Maka sudah sepatutnya, bangsa Indonesia bersyukur dan bangga karena memiliki kekayaan alam yang berpotensi sebagai detinasi wisata sangat melimpah ruah. Dari pinggir laut dengan hamparan pasirnya yang putih, lekuk-lekuk lembah yang elok sampai puncak gunung sangat memanjakan mata. Termasuk pula budaya berupa adat istiadat, kreasi seni, ritual agama, warisan situs purbakala serta tradisi dan keahlian tradisional “home made dan hand made” makin memperkaya khazanah daya tarik wisata.
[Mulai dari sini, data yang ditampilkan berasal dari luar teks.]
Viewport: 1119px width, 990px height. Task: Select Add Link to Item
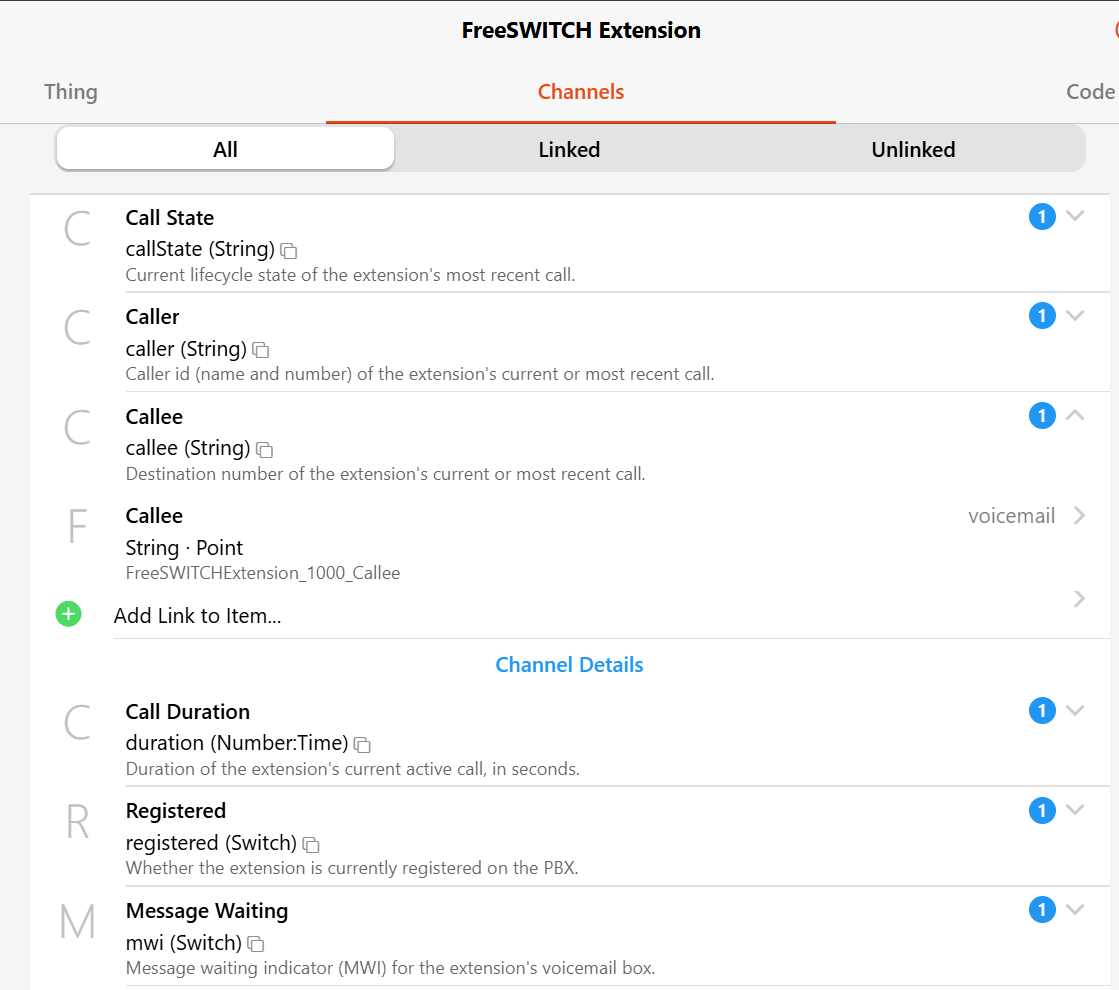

Namun sebaik apapun destinasi wisata, jika tidak diimbangi pengelolaan yang baik, inovasi/ pengembangan, serta perawatan/ pemeliharaan yang berkesinambungan suatu saat akan mengalami masa surut. Jika sudah jatuh, susah dan perlu waktu untuk bangkit kembali.
Nah, sepanjang yang saya ketahui ada beberapa permasalahan-permasalahan yang belum tuntas yang dihadapi oleh dunia pariwisata Nusantara. Jika tidak disegerakan penyelesaiannya, niscaya dunia pariwisata kita akan makin tertinggal. Persoalan dan solusi ringkas yang perlu dilakukan antara lain:
A. Komitmen dan Kesadaran
Saat berkunjung ke suatu objek wisata, sering kita mendapati kawasan sekitar objek (termasuk di area wisata) begitu kumuh. Penuh dengan sampah. Infrastuktur jalan bagus tapi kanan-kiri jalan tak terurus. Rumput tinggi, drainase tak terawat. Termasuk juga sikap masyarakat sekitar yang tidak ramah. Bahkan ada yang “mengganggu” wisatawan. Ini salah satu indikasi kurang sadarnya sebagian masyarakat bahwa “daerahnya” adalah kawasan wisata.
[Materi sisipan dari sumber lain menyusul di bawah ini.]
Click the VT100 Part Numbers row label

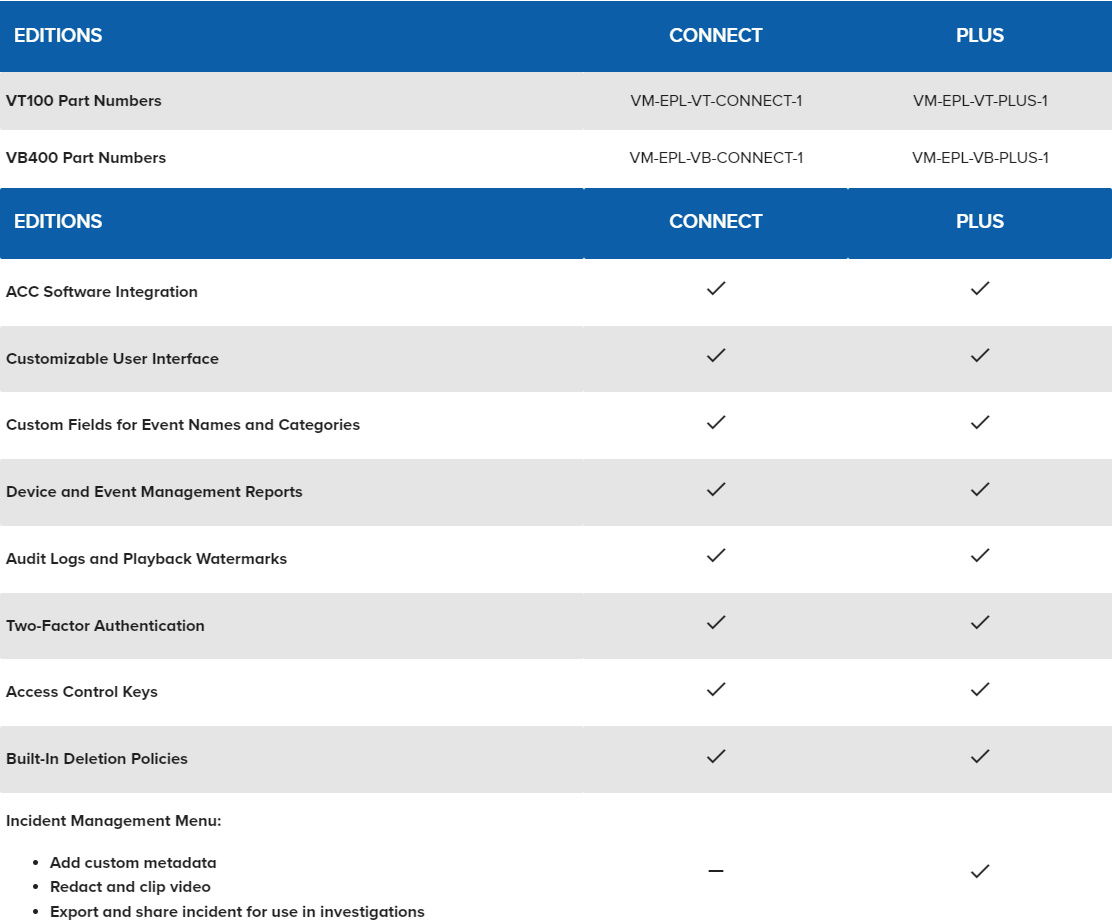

Coba mampir ke pantai Balekambang, Malang Selatan. Pantainya indah. Pasir putihnya memanjang. Mirip Tanah Lot di Bali, karena di salah satu pulau karangnya ada pura-nya. Tapi jangan menggerutu dan risih kalau menjumpai sampah di sudut-sudut tidak terurus dan bikin murus. Begitu pula di beberapa objek wisata lain. Sampah masih jadi PR yang besar. Jadi, permasalahan sampah akan beres jika komitmen dan kesadaran seluruh stake holder dunia pariwisata ditingkatkan. Untuk itu perlu langkah-langkah konkret dari pelaku wisata untuk selalu mengedukasi masyarakat sekitar (pedagang, tukang parkir dan pramuwisata) dan wisatawan untuk selalu membuang sampah di tempatnya.
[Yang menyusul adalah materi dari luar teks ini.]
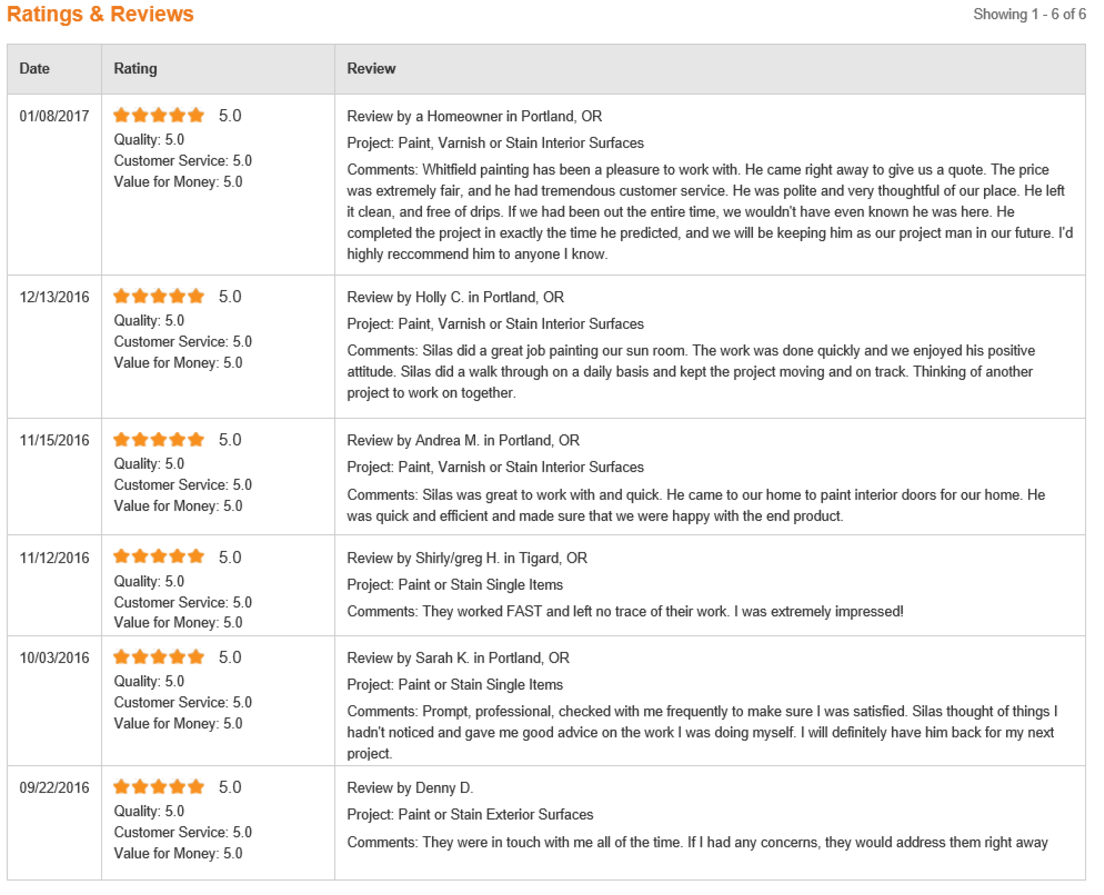Click the star rating for Denny D. review

(158, 787)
Ada baiknya, di seluruh objek wisata mulai disosialisasikan aturan yang tegas dan keras bagi pengunjung yang semau gue. Terutama mereka yang buang sampah sembarangan dan melakukan vandalisme, Bila aturannya jelas dan tegas, ke depan pasti para wisatawan juga tidak akan berbuat macam-macam.
B. Regulasi
Di Indonesia ini unik. Objek wisatanya tidak dikelola oleh satu badan. Tapi ada beberapa lembaga yang memiliki otoritas mengembangkan dan mengelola destinasi wisata. Contohnya: Air Terjun Kakek Bodo Tretes–Prigen. Dikelola oleh anak perusahaan PERHUTANI. Pemandian “Banyu Biru” Pasuruan, dikelola oleh Pemerintah Daerah Kabupaten Pasuruan. Situs. Kolam Air Panas Cangar, Pacet, Mojokerto dikelola oleh TAHURA R Soerjo Jawa Timur. Cagar Budaya (teritama candi-candi dan petilasan) warisan jaman Majapahit di Jawa Timur mayoritas dibawah kendali Balai Pelestarian Cagar Budaya (BPCB) Trowulan Mojokerto.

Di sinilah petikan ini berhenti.